### EXERCISE INSTRUCTIONS
1/ Do these statements agree with the text on the Jews in Ghana? For each, answer yes or no and quote the deciding words of the text. (a) The Chabad house and synagogue in Accra were set up in 2015. (b) Ghana's embassy in Israel is in Jerusalem. (c) The Israeli consulate in Ghana was established after independence.
2/ Write the next few sentences of the text on the history of the Jews in Ghana, starting after its last sentence.

= History of the Jews in Ghana =

The location of Ghana in Africa

The history of the Jews of Ghana, previously known as the Gold Coast, is marked by a small presence. The contemporary Jewish community is small and mostly composed of foreign residents. The House of Israel, a community of aspiring converts, has begun to emerge in recent decades.

==Modern history==
In 2015 the Chabad Lubavitch movement set up a Chabad house and synagogue in Accra Ghana that caters to tourists and visiting business people, mostly from Israel.

===Ghana–Israel relations===

Ghana–Israel relations refers to the current and historical relationship between Ghana and Israel. Ghana has an embassy in Ramat Gan, Israel, and Israel has an embassy in Accra. An Israeli consulate was established in Ghana in 1956, prior to independence. Ghana was the first country from Sub-Saharan Africa to establish diplomatic relations with Israel.

### GIVEN ENTRIES
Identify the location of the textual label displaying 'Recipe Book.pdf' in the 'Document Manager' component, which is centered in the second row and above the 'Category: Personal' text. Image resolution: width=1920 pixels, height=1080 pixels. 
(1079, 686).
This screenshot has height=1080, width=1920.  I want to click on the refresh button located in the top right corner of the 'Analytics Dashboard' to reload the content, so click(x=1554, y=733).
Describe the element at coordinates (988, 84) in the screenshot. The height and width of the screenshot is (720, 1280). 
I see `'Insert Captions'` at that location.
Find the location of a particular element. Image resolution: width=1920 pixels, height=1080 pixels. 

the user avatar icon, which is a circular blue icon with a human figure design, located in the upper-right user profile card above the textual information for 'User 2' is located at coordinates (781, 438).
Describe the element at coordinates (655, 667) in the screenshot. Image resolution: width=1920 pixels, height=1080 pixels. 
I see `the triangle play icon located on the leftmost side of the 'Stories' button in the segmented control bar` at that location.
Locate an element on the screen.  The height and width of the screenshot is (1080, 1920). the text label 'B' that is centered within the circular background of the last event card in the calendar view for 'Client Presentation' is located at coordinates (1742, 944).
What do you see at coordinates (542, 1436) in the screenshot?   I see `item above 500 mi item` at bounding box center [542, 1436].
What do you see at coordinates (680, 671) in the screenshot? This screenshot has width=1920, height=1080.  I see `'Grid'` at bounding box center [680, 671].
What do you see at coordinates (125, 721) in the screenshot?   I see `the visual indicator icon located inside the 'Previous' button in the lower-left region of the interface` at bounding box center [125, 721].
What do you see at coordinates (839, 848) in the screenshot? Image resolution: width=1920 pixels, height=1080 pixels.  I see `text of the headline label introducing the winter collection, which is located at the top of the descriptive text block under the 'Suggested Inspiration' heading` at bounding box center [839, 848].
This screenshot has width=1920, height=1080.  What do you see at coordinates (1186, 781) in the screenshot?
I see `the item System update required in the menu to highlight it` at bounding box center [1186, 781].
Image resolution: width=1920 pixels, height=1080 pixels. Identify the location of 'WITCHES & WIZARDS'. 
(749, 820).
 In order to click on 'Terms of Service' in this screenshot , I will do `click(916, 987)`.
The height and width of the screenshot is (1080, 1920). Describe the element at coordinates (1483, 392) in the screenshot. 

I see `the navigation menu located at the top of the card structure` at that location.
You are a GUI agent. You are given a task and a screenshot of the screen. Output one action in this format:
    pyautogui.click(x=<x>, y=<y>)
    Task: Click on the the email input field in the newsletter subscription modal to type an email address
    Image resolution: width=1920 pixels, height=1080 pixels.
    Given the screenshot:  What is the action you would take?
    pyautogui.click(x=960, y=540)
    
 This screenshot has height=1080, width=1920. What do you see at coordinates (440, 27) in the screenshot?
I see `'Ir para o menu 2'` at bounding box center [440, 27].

### RESPONSES IN ORDER
1/
(a) Yes: "In 2015 the Chabad Lubavitch movement set up a Chabad house and synagogue in Accra Ghana"
(b) No: "Ghana has an embassy in Ramat Gan, Israel"
(c) No: "An Israeli consulate was established in Ghana in 1956, prior to independence."

2/
In April 1959, Israel, with help from India, supervised the establishment of the Ghana Air Force. A small Israeli team also trained aircraft maintenance personnel and radio technicians at the Accra-based Air Force Trade Training School. After prime minister Kwame Nkrumah's overthrow, Israeli military activities in Ghana ended, but Israel continued to aid Ghana in shipping, construction, security, research, manpower training, and agriculture. From shortly after the 1973 Yom Kippur War through September 2011, Israel and Ghana maintained basic diplomatic ties through Nigeria. In September 2011, Ghana and Israel renewed direct diplomatic relations.

==House of Israel==

The House of Israel is a community in Ghana that claims to have roots in the Ten Lost Tribes of ancient Israel.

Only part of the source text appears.